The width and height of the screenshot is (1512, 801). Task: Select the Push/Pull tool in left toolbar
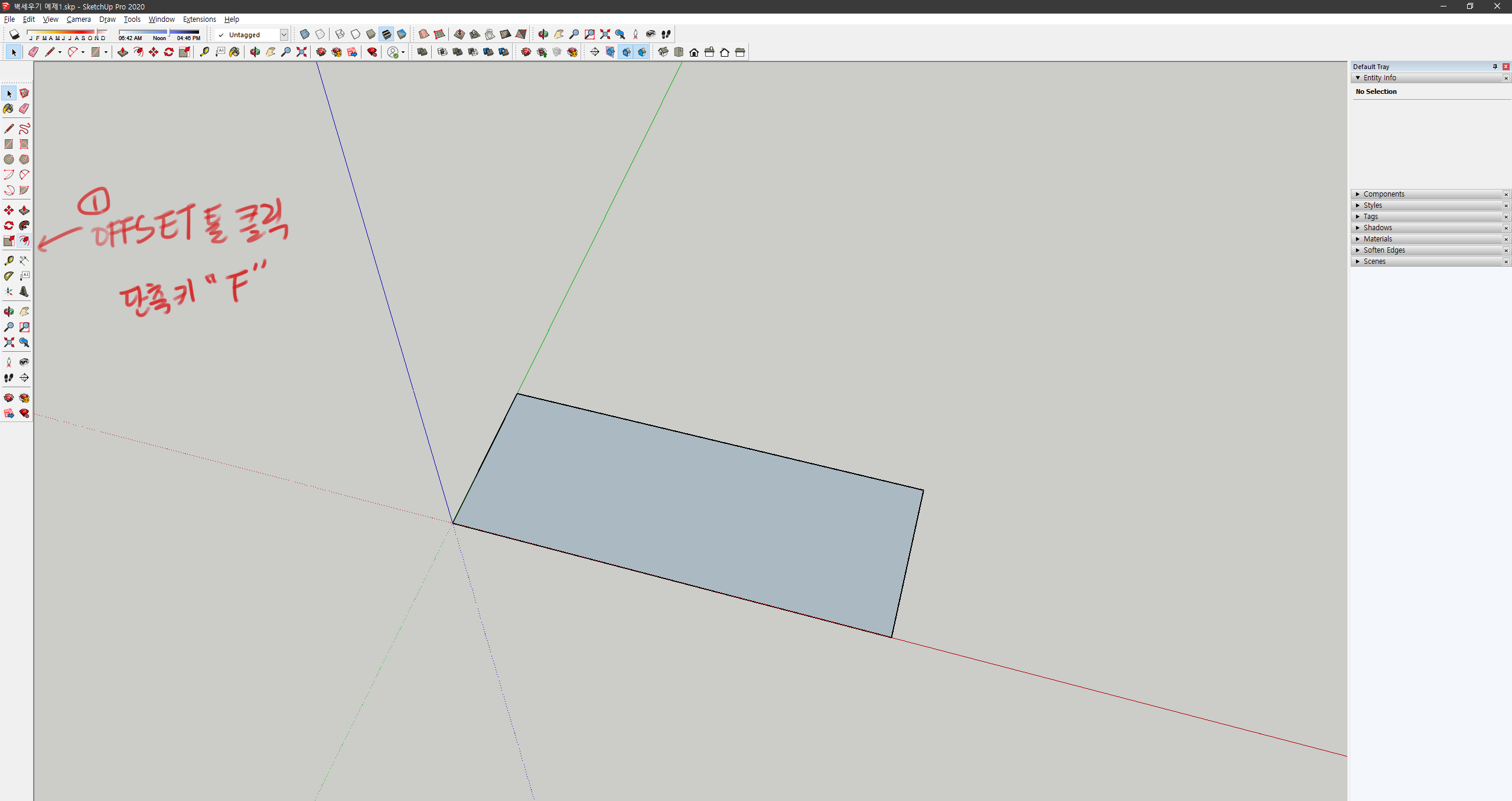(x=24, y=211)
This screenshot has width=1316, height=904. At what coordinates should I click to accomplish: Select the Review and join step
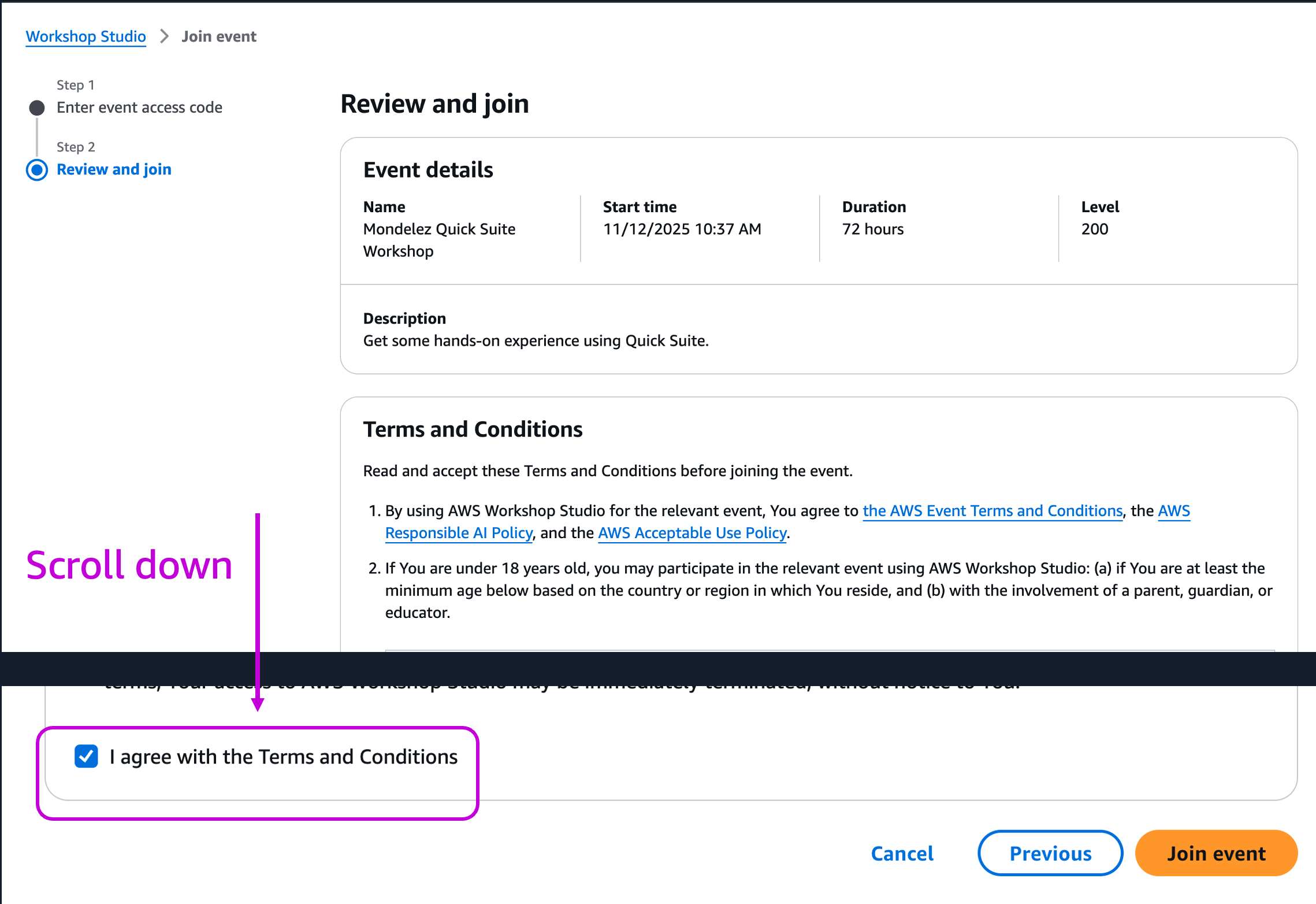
...
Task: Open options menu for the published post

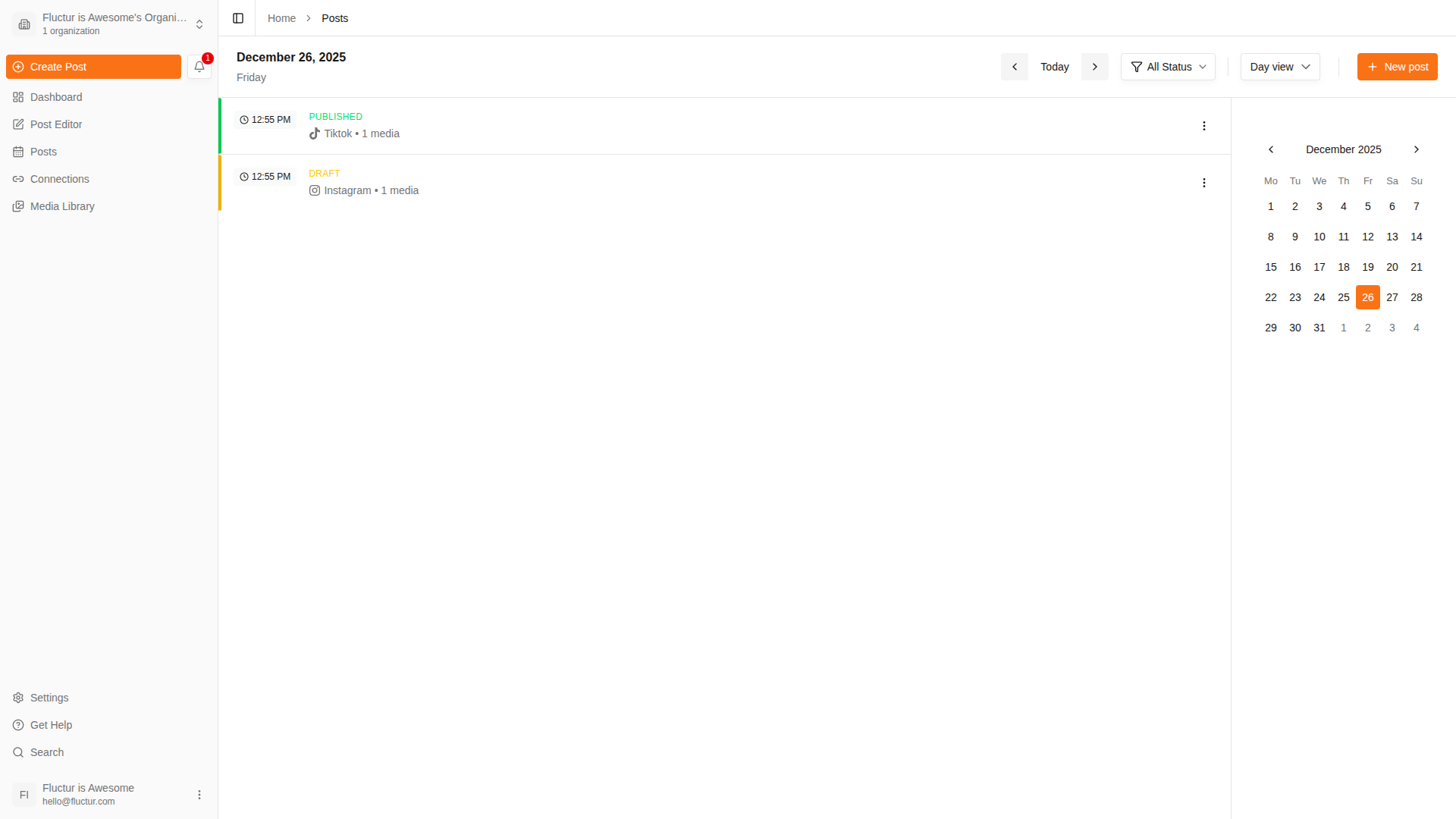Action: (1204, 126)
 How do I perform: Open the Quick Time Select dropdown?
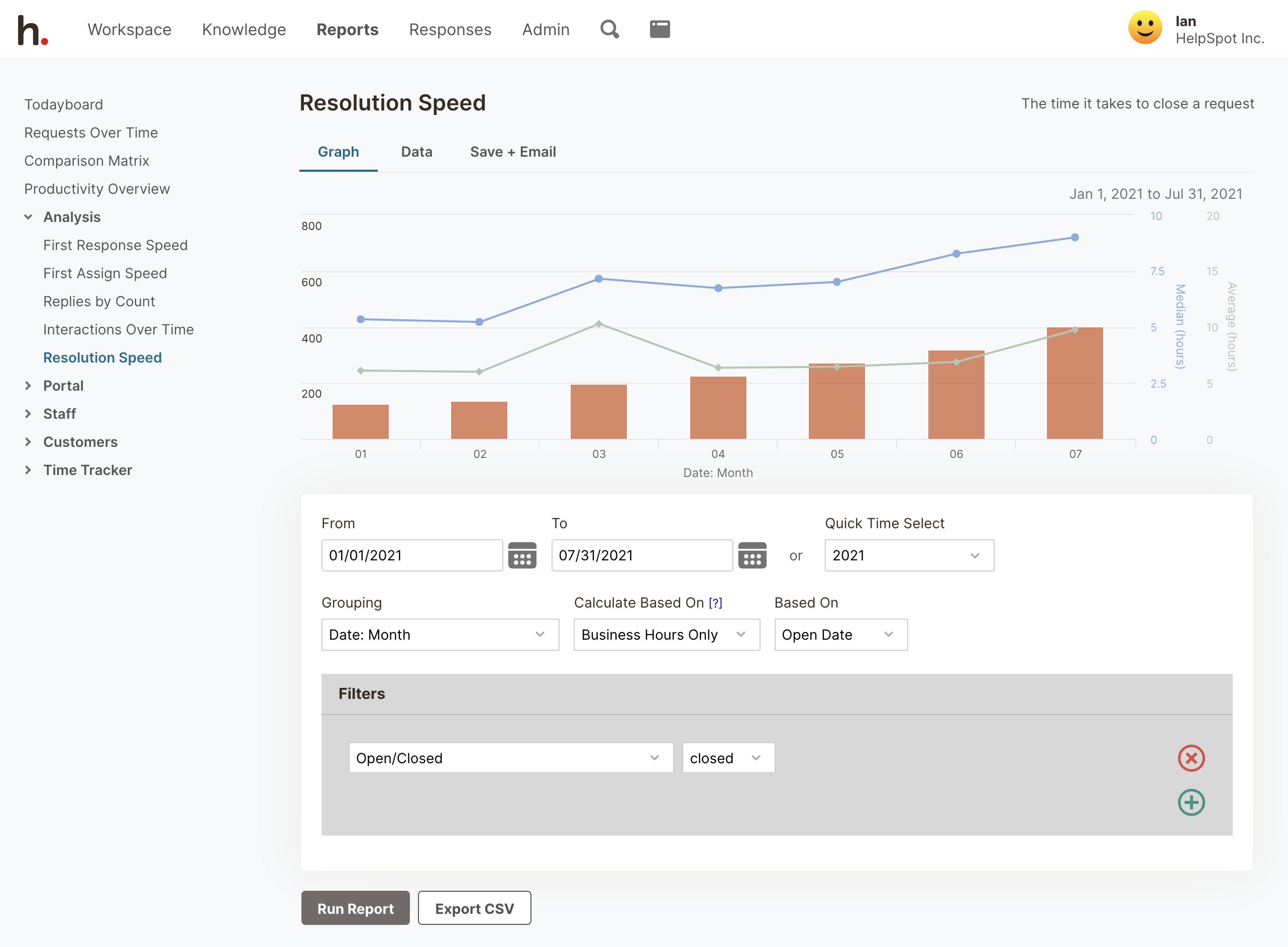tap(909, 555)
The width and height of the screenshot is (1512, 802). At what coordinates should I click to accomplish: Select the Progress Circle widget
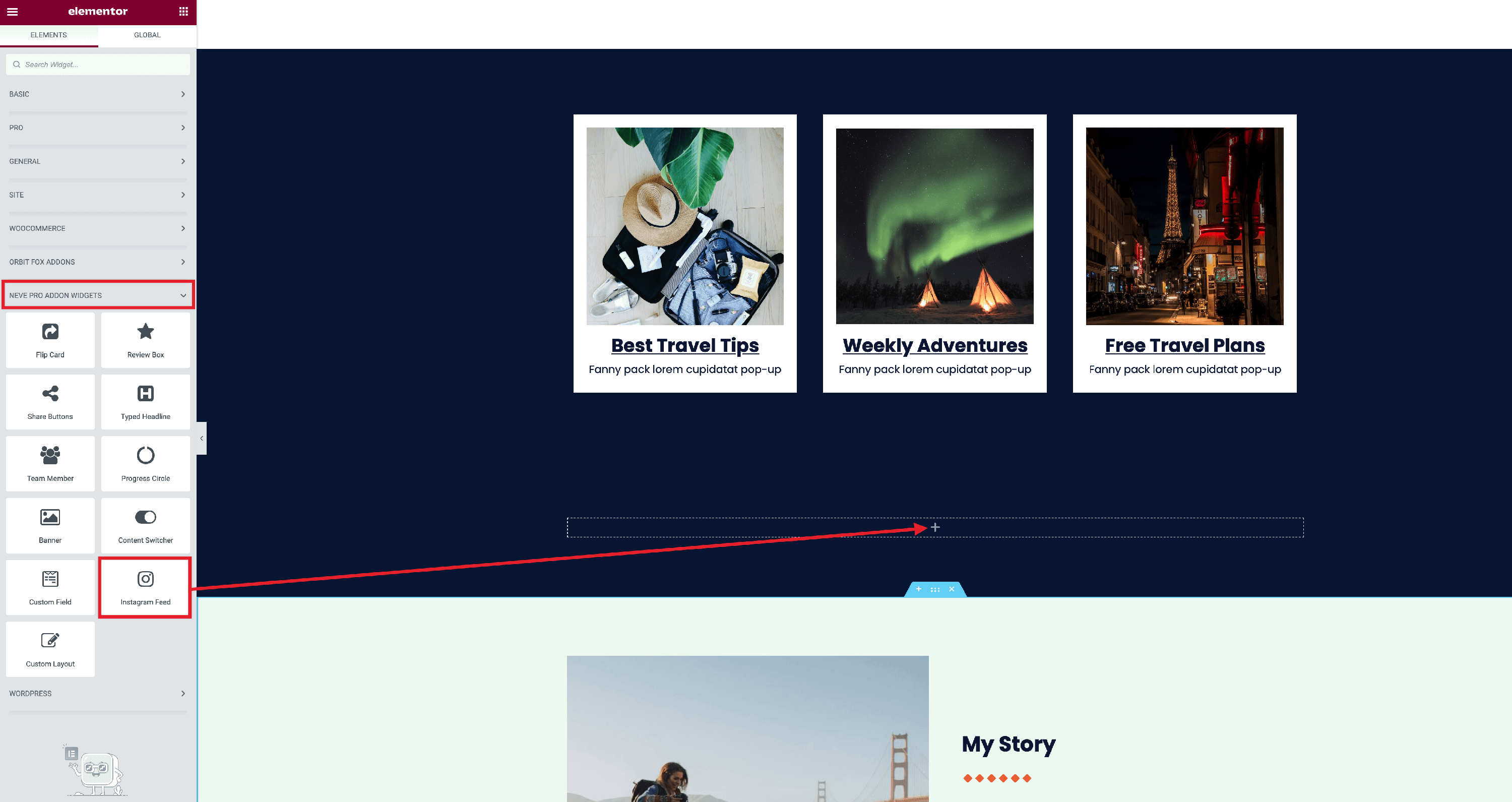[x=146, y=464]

Task to complete -
From the records above, return exactly the lines running from the one that contains "The width and height of the screenshot is (1512, 801)." down to the one that contains "This screenshot has", both included, without any pictures.

Solution to the exercise -
The width and height of the screenshot is (1512, 801). Task: Select the Push/Pull tool in left toolbar
(x=24, y=211)
This screenshot has width=1316, height=904. At what coordinates should I click to accomplish: Select the Review and join step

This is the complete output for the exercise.